### Compruebe su comprensión
(a) Responda brevemente, según la reseña del concierto:
(i) ¿Qué edición alcanza el ciclo de Covadonga?
(ii) ¿Qué obra de Cabezón se interpretó?
(iii) ¿Quién es el titular del instrumento?
(b) Transcriba de la reseña del concierto el fragmento que comienza en "Un auténtico placer" y termina en "a nuestra Covadonga.".

### Texto de estudio
____________

Domingo 2 de octubre, 17:00 horas. XIV Ciclo de Conciertos «Órganos de Covadonga»: Heinrich Walther. Obras de Antonio de Cabezón, Jan Pieterszon Sweelinck, J. S. Bach, Usandizaga y Víctor de Zubizarreta.

Segundo de los conciertos asturianos del ciclo de Covadonga que alcanza su decimocuarta edición, echando de menos nuestro desaparecido Festival de Órgano aunque Valdediós parece haber recuperado el pulso organístico. También segundo concierto del organista alemán con otra lección de buen hacer interpretativo  con un programa donde nos dejó seis obras que volvieron a poner a prueba el Acitores de la Basílica  con el propio Federico a pie de obra para que nada fallase.

Un auténtico placer volver a escuchar el gran órgano capaz de expresar como pocos los diferentes estilos y épocas, comenzando con nuestro Cabezón (1510-1556) y su Salve Regina,  el renacimiento hispano del órgano ibérico con registros emulando los de su época que Walther eligió a la perfección con una ornamentación clara y aire reposado, con la inestimable ayuda de Fernando Álvarez, titular del instrumento.

El compositor y organista holandés Jan Pieterszoon Sweelinck (1561-1621) prepararía el camino para el barroco posterior, y en su Psalm 23 (Tres diferencias) podemos apreciar un rico lenguaje modal con una trompetería clara de su época y la técnica de la variación que posteriormente alcanzaría niveles de auténtico virtuosismo. Walther mantuvo la «línea argumental» hispana trasladada a nuestra Covadonga.

____________

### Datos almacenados
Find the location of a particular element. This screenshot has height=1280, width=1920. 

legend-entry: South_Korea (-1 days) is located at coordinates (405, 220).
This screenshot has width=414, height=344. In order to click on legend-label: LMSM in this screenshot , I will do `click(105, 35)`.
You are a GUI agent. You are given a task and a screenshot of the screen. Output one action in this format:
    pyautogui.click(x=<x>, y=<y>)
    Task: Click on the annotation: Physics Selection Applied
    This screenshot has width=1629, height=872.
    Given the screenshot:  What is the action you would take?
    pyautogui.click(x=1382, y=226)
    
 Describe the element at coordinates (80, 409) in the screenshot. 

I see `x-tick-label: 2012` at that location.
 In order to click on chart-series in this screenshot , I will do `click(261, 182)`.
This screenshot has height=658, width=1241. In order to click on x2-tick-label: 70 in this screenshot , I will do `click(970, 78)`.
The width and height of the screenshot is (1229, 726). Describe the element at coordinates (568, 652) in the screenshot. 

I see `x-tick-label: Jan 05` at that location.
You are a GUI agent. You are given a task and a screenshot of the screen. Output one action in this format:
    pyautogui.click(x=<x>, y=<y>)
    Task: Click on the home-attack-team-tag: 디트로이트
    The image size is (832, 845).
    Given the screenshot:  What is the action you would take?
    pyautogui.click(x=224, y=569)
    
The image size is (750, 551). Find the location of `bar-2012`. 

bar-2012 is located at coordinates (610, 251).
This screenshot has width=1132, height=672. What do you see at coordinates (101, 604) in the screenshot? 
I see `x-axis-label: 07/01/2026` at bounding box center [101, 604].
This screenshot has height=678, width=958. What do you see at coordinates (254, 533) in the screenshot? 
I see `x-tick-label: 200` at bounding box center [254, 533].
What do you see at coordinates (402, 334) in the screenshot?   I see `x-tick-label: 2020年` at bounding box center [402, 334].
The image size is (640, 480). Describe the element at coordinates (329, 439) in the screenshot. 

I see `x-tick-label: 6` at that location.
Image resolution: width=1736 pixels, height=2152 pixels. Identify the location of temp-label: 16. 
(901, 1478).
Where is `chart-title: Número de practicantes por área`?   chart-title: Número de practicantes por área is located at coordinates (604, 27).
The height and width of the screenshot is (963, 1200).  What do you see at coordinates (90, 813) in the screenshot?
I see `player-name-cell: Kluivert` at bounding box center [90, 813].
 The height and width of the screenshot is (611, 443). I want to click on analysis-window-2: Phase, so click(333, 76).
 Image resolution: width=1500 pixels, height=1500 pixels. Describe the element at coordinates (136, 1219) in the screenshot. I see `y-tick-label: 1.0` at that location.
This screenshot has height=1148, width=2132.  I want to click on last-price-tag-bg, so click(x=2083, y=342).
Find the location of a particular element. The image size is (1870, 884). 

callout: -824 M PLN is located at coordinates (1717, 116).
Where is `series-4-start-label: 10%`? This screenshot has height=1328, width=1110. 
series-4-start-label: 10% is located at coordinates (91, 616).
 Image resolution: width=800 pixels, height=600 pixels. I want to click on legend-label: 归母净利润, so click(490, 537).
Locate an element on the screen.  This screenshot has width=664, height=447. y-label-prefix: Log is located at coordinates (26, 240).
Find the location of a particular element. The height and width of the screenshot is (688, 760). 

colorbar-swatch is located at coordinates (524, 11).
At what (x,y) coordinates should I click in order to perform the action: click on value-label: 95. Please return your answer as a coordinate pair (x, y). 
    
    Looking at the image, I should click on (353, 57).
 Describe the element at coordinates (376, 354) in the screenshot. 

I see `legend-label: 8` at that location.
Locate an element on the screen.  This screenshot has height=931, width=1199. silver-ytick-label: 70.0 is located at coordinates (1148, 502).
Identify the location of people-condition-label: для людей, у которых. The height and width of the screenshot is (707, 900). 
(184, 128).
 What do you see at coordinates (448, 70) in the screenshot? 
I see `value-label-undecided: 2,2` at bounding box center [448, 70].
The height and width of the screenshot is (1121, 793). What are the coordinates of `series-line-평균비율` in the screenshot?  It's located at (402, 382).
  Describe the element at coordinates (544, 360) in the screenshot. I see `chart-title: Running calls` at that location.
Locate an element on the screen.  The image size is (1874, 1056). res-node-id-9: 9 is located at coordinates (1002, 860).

____________

### Respuestas
(a)
(i) La decimocuarta (XIV).
(ii) Salve Regina.
(iii) Fernando Álvarez.

(b)
Un auténtico placer volver a escuchar el gran órgano capaz de expresar como pocos los diferentes estilos y épocas, comenzando con nuestro Cabezón (1510-1556) y su Salve Regina,  el renacimiento hispano del órgano ibérico con registros emulando los de su época que Walther eligió a la perfección con una ornamentación clara y aire reposado, con la inestimable ayuda de Fernando Álvarez, titular del instrumento.

El compositor y organista holandés Jan Pieterszoon Sweelinck (1561-1621) prepararía el camino para el barroco posterior, y en su Psalm 23 (Tres diferencias) podemos apreciar un rico lenguaje modal con una trompetería clara de su época y la técnica de la variación que posteriormente alcanzaría niveles de auténtico virtuosismo. Walther mantuvo la «línea argumental» hispana trasladada a nuestra Covadonga.